Serena Williams returns to tennis after joint pain

Serena Williams is set to return to competitive tennis after almost four years, starting with doubles at the HSBC Championship. She stepped away in 2022 in part to start another family and after joint pain hampered her training. A GLP-1 drug helped relieve the
Serena Williams knows exactly what it looks like when the world decides your timeline for you. Now, at 44, she’s choosing her own.
Williams is returning to tennis after almost four years, with a doubles appearance at the HSBC Championship. The comeback comes with a history that stretches beyond scheduling and rankings—rooted in a family decision, and in a body that stopped cooperating the way she needed it to.
Williams stepped away from tennis in 2022, in part because she and her husband, Alexis Ohanian, wanted another child. Their daughter, Adira, was born the following year. During that time. Williams focused on her family and on investing in people and ventures that she said were overlooked by traditional sources of funding.
But her hiatus wasn’t only about parenthood. She had also been plagued by joint pain that was bad enough to hamper her training since her first pregnancy. The pain. she said it likely also kept her from winning more Grand Slams—one of the sharpest reminders of what “holding back” can cost in elite sport.

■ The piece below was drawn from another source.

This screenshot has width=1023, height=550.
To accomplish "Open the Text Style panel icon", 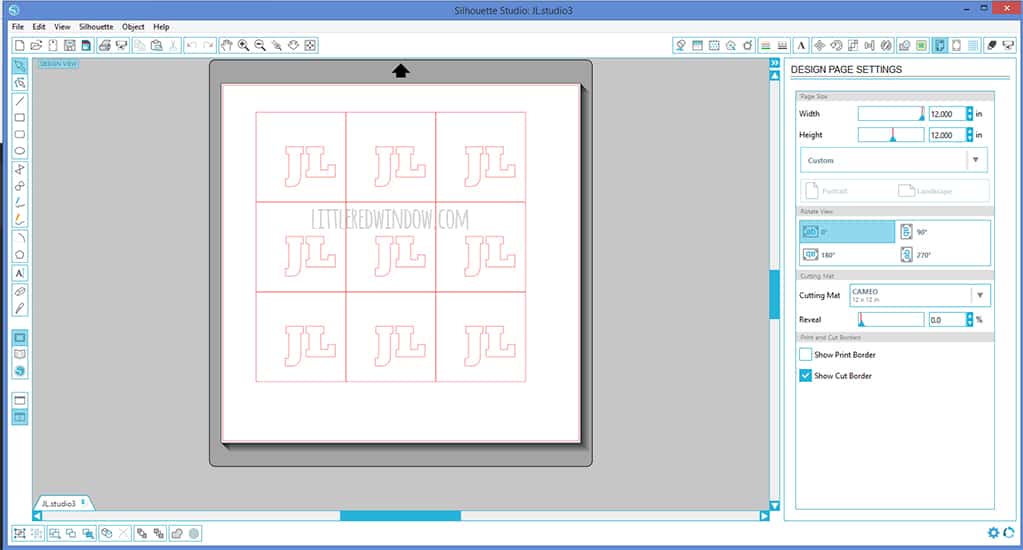I will coord(800,46).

Then the medical piece arrived, quietly changing what she could do day after day. When Williams began taking a GLP-1 drug. she realized she was not only losing weight. but that the joint pain was disappearing. The shift echoed the way other athletes have been able to resume their careers after medical advances. In her view, that door—opened by treatment—made it possible to play tennis again.
Her return isn’t being framed strictly as a scorecard chase. Williams will be playing doubles at the HSBC Championship, but the event is only the opening chapter. If she wins—she might. If she doesn’t—she still gets to show up. Williams still wants to play, and that desire is the point.
That motivation lines up with what her older sister. Venus Williams. said last summer when asked why she was returning to tournament action after going more than a year between events. Venus pointed to “the pure fun of playing the game. ” the excitement of challenge. overcoming opponents and conditions. and often “a lot of times” overcoming yourself. The language was familiar: not a promise of easy success, but a commitment to the grind that comes with competition.
For years, the sports world treated women athletes as if the clock starts ticking earlier and moves faster. The pattern. as Williams’ comeback challenges it. has often been that a shelf life settles somewhere in the late 30s or early 40s—sometimes even earlier. Once athletes reach that threshold, the world writes them off, whether or not they feel ready to keep going.
Williams’ story also fits into a broader shift in how athletes are refusing to accept those rules. She has talked and acted against norms that try to push women into narrower timelines and smaller paychecks. She has championed equal compensation. demanded that what women do. say. and play isn’t automatically worth less because they’re women. and—by her own record—has never been content to accept limits others imposed.
Her legacy stretches beyond tennis courts. Williams has challenged conventions on looks, body type, race, fashion, and finance. She played with “power and strength,” and she has been unafraid to show it. She also spoke her mind on a variety of issues and. in her own words and actions. would not take less than she deserved.
This time, the visible message is simple: playing past her 40th birthday is not a novelty act. It’s a continuation—one she is choosing rather than having forced on her.
“Her return is an expression of her passion for competition,” Valerie Camillo, chair of the Women’s Tennis Association, said in a statement. “And I cannot wait to see her face a new generation of top players.”
The through-line connecting the facts is hard to miss. Williams stepped away in 2022 as she and Alexis Ohanian built their family. while joint pain hampered her training and shaped what she could achieve in Grand Slam opportunities. A GLP-1 drug changed the physical equation by helping her lose weight and easing the pain that had interrupted training. Now, with doubles at the HSBC Championship on the calendar, she’s back—at 44—playing on her terms.
Whether this comeback leads to another Grand Slam run remains uncertain. But Williams is already delivering something that’s often harder than winning: a refusal to disappear. Her return isn’t framed as permission from the world. It’s a decision—one she is making herself.
GLP-1? so basically she “got fixed” with meds and now we’re supposed to act shocked?
Good for her but I didn’t even know she stopped for another baby. Joint pain since pregnancy?? that sounds like everything got blamed on timing lol. Hope she stays healthy.
Wait so she took a GLP-1 drug and the pain went away… that’s not like steroids though right? I’m confused. Also doubles at HSBC Championship like that’s some easy comeback match or what.
I love Serena but I swear every athlete comeback article is the same story: family, injuries, “medical advances,” and then ads start popping up. If it’s helping her joint pain, cool, but I feel like people are gonna jump to conclusions about weight/whatever. Also she’s 44 and just returning, that part is wild. Doubles though, not singles, so maybe she’s still not fully there? who knows.